А Щука, как ни в чем ни бывало, да ещё и по-человечески:
– А ты что делаешь?! Ты какого, спрашивается, без порток в воду полез?! Ты что же думаешь, если рыбы, если в воде живём, то нам срам свой показывать можно? Ни стыда, ни совести!
– Ну, ты это, особо-то не ругайся.
– Емеля только сейчас вспомнил, что он, как говорится, в чем мать родила.
– Я это, штаны сейчас одену.
– Во, совсем другое дело.
– одобрительно сказала Щука, увидев Емелю в штаны
– А то и стыд и срам.
– Да ладно тебе, не сердись.
– теперь Емеля соображал, что ему с этой Щукой делать?
– Ты мне лучше вот что скажи. Тебя как лучше: пожарить или засолить, а потом завялить, а?
– Ни то, ни другое.
– лязгнула зубами щука.
– Меня лучше всего назад в речку отпустить, лучше не придумаешь.
– Здрасьте! Она меня кусать будет, а я её в речку отпускать. Щука, у тебя все дома?!
– Все, меня только не хватает. Отпускай давай, чего тянешь?! А то дышать тут у вас тяжело, в сон клонит.
– Ага, я тебя значит отпущу и что? Тебе-то хорошо, а я мало того, что укушенный весь, так вообще, ни с чем останусь, несправедливо.
– Ладно, уговорил. За то, что ты меня отпустишь, я тебе службу верную служить буду.
– Какую службу?
– Такую службу. Чего пожелаешь, скажи: "по щучьему велению, по моему хотению", ну и то, что желаешь, а я исполню.
– А не врёшь?
– Вот ещё! Я никогда не вру. Отпускай, давай!
– Ладно, плыви. Но смотри, если обманешь, я неделю, нет, месяц без штанов в реке сидеть буду, назло...

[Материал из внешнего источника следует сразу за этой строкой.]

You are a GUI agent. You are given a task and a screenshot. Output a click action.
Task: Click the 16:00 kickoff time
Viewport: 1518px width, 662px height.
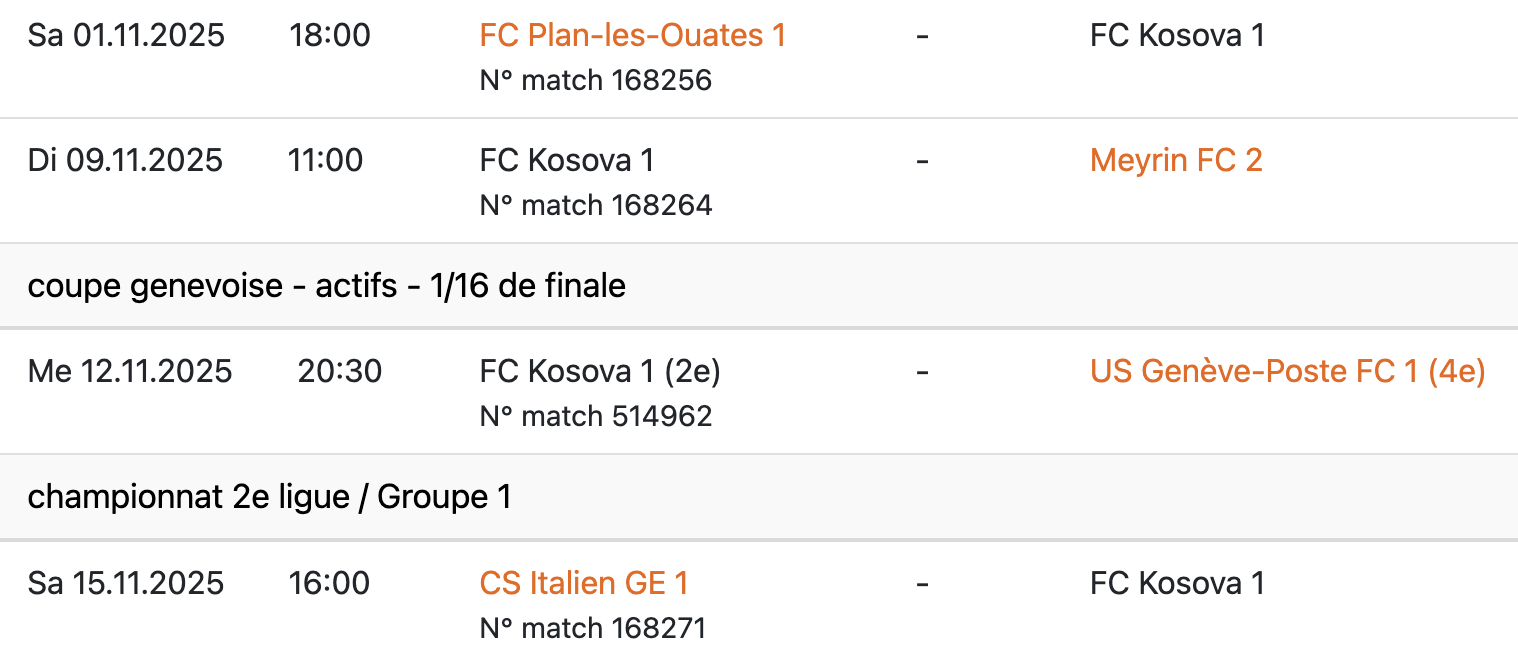click(330, 583)
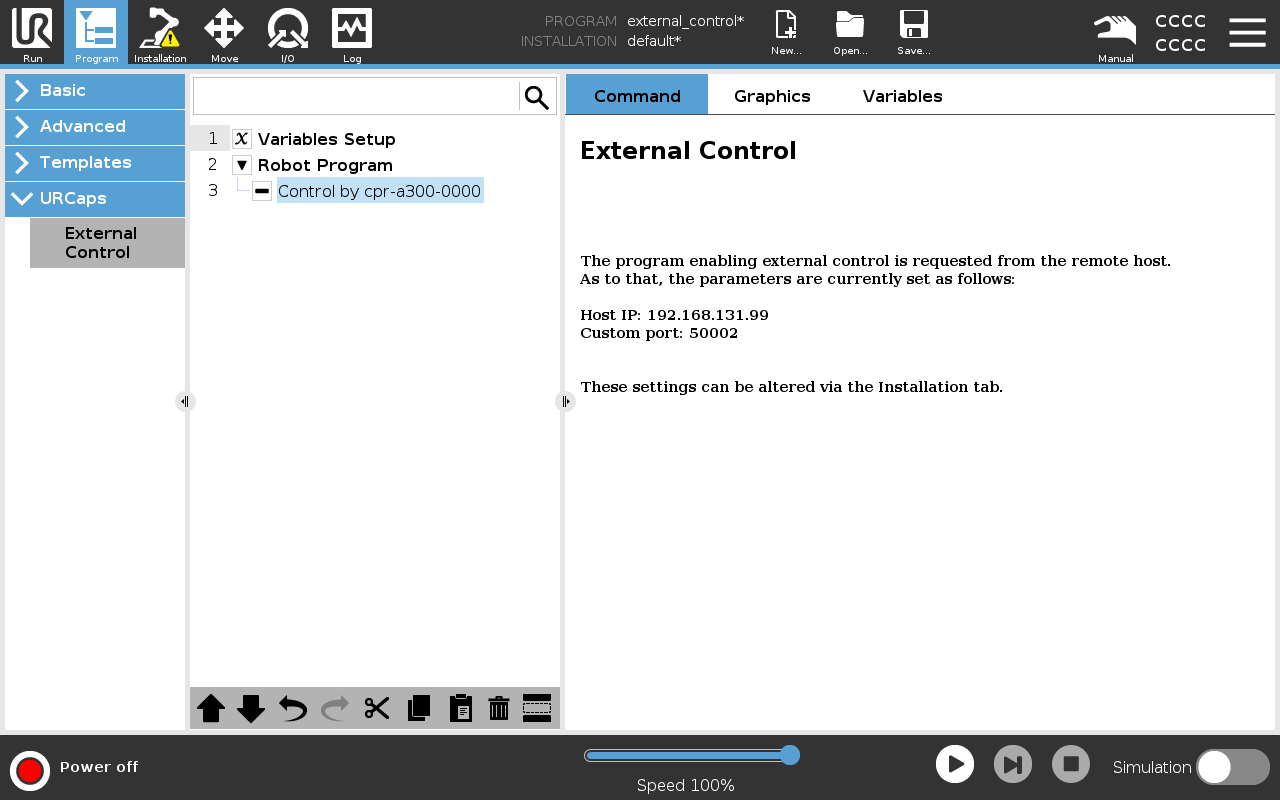Screen dimensions: 1280x800
Task: Click the Speed slider handle
Action: (789, 755)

Вот такие вот две версии у начала благополучия Емелиного, и какая из них правда, а какая враньё - поди, разберись.
Теперь надеюсь понятно, с чьей помощью Емеля чинил народу механизмы и не механизмы всякие? Правда, да что там, даже сама Матрёниха не могла до правды докопаться, поэтому страдала и мучилась. Придумывала конечно ерунду всякую, но даже она, с её талантом, не смогла додуматься до того, что было на самом деле и что являлось истинной правдой. Вот они, где чудеса-то, а вы говорите...
Глава седьмая
– Фролка! Фролка, бес окаянный!
– Здесь я, князь-батюшка. Чё кричать-то?
– Вижу, что здесь. А кричать на вас надо, потому что если без этого, то вообще...
– князь не уточнил. Он никогда не уточнял, что обозначает это "вообще" и насколько велика глубина морального падения его обладателя.
Это была, так сказать, ежедневная, вернее, ежеутренняя разминка. И кричал вот так князь только на Ивана и на Фролку, а на остальных, если и кричал, то не просто так, а за дело. Вот там уже, на кого он кричал, тем было не до шуток-прибауток. Там дело могло закончиться - голова сама по себе и ты тоже, сам по себе.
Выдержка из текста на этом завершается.